## Try it
From the entries that follow, gather each line holding the word "target".

## Supplied material

..........

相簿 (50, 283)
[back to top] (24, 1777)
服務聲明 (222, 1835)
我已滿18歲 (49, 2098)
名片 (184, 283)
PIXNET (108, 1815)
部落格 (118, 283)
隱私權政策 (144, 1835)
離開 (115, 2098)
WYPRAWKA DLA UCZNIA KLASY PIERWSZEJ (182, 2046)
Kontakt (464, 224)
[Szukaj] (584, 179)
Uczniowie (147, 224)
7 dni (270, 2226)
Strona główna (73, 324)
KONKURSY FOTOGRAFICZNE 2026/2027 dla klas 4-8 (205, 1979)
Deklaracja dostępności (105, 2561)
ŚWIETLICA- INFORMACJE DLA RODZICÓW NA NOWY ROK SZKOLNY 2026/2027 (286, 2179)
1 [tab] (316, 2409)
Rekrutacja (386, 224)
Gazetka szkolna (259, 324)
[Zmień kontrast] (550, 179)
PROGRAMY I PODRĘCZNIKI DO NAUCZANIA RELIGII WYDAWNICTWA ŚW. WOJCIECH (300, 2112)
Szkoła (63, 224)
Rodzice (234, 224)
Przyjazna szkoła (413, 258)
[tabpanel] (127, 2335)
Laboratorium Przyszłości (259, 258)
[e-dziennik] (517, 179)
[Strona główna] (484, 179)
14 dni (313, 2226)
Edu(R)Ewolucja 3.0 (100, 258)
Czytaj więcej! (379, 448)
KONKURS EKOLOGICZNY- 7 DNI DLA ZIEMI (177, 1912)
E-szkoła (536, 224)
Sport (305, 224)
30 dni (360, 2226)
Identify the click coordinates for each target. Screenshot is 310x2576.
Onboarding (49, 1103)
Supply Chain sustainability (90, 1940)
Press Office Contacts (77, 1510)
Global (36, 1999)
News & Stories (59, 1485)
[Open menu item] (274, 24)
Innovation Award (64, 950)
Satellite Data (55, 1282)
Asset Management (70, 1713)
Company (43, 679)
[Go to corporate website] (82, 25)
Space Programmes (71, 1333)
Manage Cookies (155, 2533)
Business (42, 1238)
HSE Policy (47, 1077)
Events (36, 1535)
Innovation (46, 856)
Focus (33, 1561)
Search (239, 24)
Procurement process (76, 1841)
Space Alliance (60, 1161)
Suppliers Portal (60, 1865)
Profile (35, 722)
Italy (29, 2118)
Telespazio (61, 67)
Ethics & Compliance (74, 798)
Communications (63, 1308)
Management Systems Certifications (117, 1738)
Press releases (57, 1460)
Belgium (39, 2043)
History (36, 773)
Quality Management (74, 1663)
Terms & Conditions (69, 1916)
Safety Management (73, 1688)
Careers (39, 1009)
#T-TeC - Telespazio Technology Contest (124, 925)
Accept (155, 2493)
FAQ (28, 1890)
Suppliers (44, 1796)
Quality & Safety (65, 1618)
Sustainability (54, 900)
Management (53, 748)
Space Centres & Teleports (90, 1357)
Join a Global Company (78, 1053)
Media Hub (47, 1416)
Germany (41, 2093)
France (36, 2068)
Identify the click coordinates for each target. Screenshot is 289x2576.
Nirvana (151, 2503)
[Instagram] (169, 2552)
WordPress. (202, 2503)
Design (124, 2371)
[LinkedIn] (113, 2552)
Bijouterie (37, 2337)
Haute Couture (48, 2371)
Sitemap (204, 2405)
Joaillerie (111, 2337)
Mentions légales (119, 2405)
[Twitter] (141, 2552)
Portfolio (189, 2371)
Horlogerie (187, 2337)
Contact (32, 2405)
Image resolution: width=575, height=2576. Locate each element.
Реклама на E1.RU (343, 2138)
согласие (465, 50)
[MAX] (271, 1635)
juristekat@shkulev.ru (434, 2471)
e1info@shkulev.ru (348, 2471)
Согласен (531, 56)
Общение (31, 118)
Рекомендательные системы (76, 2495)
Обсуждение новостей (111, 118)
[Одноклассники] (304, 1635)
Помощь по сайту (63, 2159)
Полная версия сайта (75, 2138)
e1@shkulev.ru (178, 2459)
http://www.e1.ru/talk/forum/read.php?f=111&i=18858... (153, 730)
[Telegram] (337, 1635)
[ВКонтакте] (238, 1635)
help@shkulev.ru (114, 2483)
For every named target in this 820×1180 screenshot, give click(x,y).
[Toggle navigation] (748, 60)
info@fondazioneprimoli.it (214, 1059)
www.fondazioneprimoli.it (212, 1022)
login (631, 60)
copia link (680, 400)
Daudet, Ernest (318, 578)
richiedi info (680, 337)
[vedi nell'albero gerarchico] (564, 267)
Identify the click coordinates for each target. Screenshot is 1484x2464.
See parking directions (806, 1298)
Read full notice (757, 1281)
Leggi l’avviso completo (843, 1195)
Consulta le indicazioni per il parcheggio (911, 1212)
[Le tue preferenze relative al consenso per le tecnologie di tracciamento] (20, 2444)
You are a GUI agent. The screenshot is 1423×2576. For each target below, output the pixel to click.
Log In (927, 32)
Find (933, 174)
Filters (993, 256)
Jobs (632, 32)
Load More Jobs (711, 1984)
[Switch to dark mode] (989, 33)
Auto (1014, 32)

..........

## Exercise result
Identify the click coordinates for each target. Screenshot is 310x2576.
Identify the click coordinates for each target. Screenshot is 289x2576.
For every named target in this 820×1180 screenshot, give click(x,y).
Identify the click coordinates for each target. Screenshot is 1484x2464.
You are a GUI agent. The screenshot is 1423×2576. For each target below, output the pixel to click.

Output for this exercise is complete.